## Written exercise
Copy out every line of the material below word for word, keeping each character and line break unchanged.

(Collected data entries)
▼▼▼

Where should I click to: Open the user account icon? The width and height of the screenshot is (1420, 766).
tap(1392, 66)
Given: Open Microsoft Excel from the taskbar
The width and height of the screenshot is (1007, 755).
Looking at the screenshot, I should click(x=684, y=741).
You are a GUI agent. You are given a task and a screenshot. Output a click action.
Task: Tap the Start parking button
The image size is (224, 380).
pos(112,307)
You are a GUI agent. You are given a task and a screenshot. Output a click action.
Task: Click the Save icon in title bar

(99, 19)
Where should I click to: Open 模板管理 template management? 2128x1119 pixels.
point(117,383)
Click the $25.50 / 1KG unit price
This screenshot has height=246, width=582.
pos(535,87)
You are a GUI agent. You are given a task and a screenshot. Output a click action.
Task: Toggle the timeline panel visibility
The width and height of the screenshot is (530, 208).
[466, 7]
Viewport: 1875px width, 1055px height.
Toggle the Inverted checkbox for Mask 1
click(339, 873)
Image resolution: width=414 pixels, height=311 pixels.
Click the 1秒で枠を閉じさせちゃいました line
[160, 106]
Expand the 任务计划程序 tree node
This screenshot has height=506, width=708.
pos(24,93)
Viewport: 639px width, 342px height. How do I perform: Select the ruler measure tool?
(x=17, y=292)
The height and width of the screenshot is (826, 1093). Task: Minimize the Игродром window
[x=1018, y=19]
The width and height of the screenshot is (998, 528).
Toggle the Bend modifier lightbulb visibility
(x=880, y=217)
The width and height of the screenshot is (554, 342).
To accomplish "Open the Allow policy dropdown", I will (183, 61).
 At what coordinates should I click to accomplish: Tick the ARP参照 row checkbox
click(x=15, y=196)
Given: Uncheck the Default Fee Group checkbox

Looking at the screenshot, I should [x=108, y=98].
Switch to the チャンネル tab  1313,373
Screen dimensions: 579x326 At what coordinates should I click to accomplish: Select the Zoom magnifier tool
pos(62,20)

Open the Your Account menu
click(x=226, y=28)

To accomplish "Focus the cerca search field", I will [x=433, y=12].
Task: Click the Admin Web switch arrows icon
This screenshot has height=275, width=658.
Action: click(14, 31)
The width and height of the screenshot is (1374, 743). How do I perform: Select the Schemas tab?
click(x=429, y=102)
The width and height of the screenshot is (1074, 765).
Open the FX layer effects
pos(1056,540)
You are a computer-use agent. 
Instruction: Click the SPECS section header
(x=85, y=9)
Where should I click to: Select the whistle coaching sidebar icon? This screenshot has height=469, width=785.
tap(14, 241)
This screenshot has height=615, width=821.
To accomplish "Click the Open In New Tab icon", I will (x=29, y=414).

▲▲▲

## Written answer
Where should I click to: Open the user account icon? The width and height of the screenshot is (1420, 766).
tap(1392, 66)
Given: Open Microsoft Excel from the taskbar
The width and height of the screenshot is (1007, 755).
Looking at the screenshot, I should click(x=684, y=741).
You are a GUI agent. You are given a task and a screenshot. Output a click action.
Task: Tap the Start parking button
The image size is (224, 380).
pos(112,307)
You are a GUI agent. You are given a task and a screenshot. Output a click action.
Task: Click the Save icon in title bar

(99, 19)
Where should I click to: Open 模板管理 template management? 2128x1119 pixels.
point(117,383)
Click the $25.50 / 1KG unit price
This screenshot has height=246, width=582.
pos(535,87)
You are a GUI agent. You are given a task and a screenshot. Output a click action.
Task: Toggle the timeline panel visibility
The width and height of the screenshot is (530, 208).
[466, 7]
Viewport: 1875px width, 1055px height.
Toggle the Inverted checkbox for Mask 1
click(339, 873)
Image resolution: width=414 pixels, height=311 pixels.
Click the 1秒で枠を閉じさせちゃいました line
[160, 106]
Expand the 任务计划程序 tree node
This screenshot has height=506, width=708.
pos(24,93)
Viewport: 639px width, 342px height. How do I perform: Select the ruler measure tool?
(x=17, y=292)
The height and width of the screenshot is (826, 1093). Task: Minimize the Игродром window
[x=1018, y=19]
The width and height of the screenshot is (998, 528).
Toggle the Bend modifier lightbulb visibility
(x=880, y=217)
The width and height of the screenshot is (554, 342).
To accomplish "Open the Allow policy dropdown", I will (183, 61).
 At what coordinates should I click to accomplish: Tick the ARP参照 row checkbox
click(x=15, y=196)
Given: Uncheck the Default Fee Group checkbox

Looking at the screenshot, I should [x=108, y=98].
Switch to the チャンネル tab  1313,373
Screen dimensions: 579x326 At what coordinates should I click to accomplish: Select the Zoom magnifier tool
pos(62,20)

Open the Your Account menu
click(x=226, y=28)

To accomplish "Focus the cerca search field", I will [x=433, y=12].
Task: Click the Admin Web switch arrows icon
This screenshot has height=275, width=658.
Action: click(14, 31)
The width and height of the screenshot is (1374, 743). How do I perform: Select the Schemas tab?
click(x=429, y=102)
The width and height of the screenshot is (1074, 765).
Open the FX layer effects
pos(1056,540)
You are a computer-use agent. 
Instruction: Click the SPECS section header
(x=85, y=9)
Where should I click to: Select the whistle coaching sidebar icon? This screenshot has height=469, width=785.
tap(14, 241)
This screenshot has height=615, width=821.
To accomplish "Click the Open In New Tab icon", I will (x=29, y=414).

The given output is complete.